Lori's Minute

Friday, December 28, 2007

Lab Test

A little over a week ago, my daughter, age 12, had some allergy tests done. It was the first time we met the allergist and he looked and sounded like Ben Stein, the guy best known for his "dry eye" commercials. He asked my daughter in his deep, monotone voice, "Now, if I say to you there is a huge reaction to elephants and that is what you are allergic to, what would you say?"

Bree, "No"

Dr., "Well, why not? I have a doctor degree right there on the wall."

Bree, "Because I have not been around an elephant!"

Dr. "RIGHT! So we want to make sure the reactions you have mesh with your life."

Ok, so she has over fifty scratches on her back to test various things. We wait 20 minutes and the strange thing is nothing really pops out. BUT there is a small tendency towards dog and cat hair. I look at my daughter and she is wiping her eyes. Our dog sleeps in her room and she is his favorite person.

THe doctor say he would like to run a couple of lab tests. Trying to lighten the mood I ask, "Would that be a yellow or a black lab? Ha, get it Bree, allergic to dogs so he is going to bring in LABS!!!!"

She grinned a little, still wiping away the tears. The doctor did not laugh (probably heard that one a million times) but did proceed to tell a similar joke to which we all laughed probably louder than we should have.

After he left I told her we were not getting rid of the dog and the worst that could happen is the dog will sleep somewhere else in the house. But, we are definetly not getting a cat! My husband is quite relieved....

Friday, December 14, 2007

A Holiday Poem

THis is the poem I wrote for the holiday letter I sent out this year.

Twas the day of Thanksgiving at our house this year,
Everything was going well until the guests got here.

With their new puppy the in-laws were the first in town,
Our dog and their dog knocked Grandpa John down.

They came bringing candy, warm rolls and two pies,
then came my mother with her bean dish surprise.

I put her to work mashing the potatoes with care,
Suddenly she said, "What's going on over there?"

I turned around slowly and set down my Coke,
only to discover the kitchen filling with smoke.

I had left a stove burner on (when will I learn?)
I set the bread board on top and it started to burn!

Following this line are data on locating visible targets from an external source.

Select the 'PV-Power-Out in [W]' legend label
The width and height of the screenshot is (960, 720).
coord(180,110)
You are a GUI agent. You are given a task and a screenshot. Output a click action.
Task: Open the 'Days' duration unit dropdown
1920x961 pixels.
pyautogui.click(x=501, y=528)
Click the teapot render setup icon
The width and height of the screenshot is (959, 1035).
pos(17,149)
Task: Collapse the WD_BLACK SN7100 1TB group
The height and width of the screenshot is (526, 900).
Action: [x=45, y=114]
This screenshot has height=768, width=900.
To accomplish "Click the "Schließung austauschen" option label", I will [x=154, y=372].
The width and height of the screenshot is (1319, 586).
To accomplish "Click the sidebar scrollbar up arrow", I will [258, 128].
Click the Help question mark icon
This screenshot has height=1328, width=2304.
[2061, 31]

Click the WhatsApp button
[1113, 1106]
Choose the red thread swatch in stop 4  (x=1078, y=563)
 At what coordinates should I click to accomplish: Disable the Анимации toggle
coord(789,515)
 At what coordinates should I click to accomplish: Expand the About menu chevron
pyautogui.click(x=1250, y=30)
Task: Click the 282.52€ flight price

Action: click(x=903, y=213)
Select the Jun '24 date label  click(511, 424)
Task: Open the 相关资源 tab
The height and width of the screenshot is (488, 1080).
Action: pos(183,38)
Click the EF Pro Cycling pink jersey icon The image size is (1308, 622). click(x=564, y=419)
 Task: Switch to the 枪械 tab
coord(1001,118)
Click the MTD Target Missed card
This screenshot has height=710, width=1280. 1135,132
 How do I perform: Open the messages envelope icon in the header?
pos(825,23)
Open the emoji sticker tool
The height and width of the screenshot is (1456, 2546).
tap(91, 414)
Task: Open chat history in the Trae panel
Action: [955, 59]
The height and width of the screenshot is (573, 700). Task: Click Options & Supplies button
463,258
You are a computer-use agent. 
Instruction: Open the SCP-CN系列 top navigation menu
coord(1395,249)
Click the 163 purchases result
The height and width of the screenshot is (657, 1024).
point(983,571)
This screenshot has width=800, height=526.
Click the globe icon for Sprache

Although it was smoky the food turned out fine,
Pete opened some windows as we sat down to dine.

Then at the table we each took our place,
We all held hands as Luke started to say grace.

"Grace!" he said followed with "Let's eat!"
"Say more, " said his sister as he squirmed in his seat.

"Thanks, God, for this family and all of this food."
"Amen" we all said feeling the holiday mood.

We each went around the table saying our thanks for the day,
Interrupted by Pete yelling, "Touchdown, Green Bay!"

Despite all the mishaps, it was a good day,
No one was hurt, (well, no blood anyway).

The gift of being with family during the holidays is dear,
Our wish is the same for you in the coming new year.

Saturday, December 08, 2007

Why am I here?

Lately, I have wondered why am I here on earth? There must be something great I am supposed to do but I haven't found it yet. But, today, I finally figured it out. It is my destiny to use a new word, 'burple' or 'birple' until it is in the dictionary. Right now it is a fake word, but with enough utterances, it will become a real word.

It all started when Dr. John posted some words which had no rhyming words to play with...they were all alone. Since purple is my favorite color and he has such a huge blog following, not to mention he is a pastor....what that has to do with this I do not know, but it cannot hurt.

Afterall, we had not heard of blog until the last couple of years, right? Certainly, this is a feasible task. I ask all of you readers to use the fake word as often as you can stand it...at least once a day. Make it part of your daily routine along with brushing your teeth, having your cup of coffee or reading the newspaper. I predict by the year 2020, burple with be in the dictionary!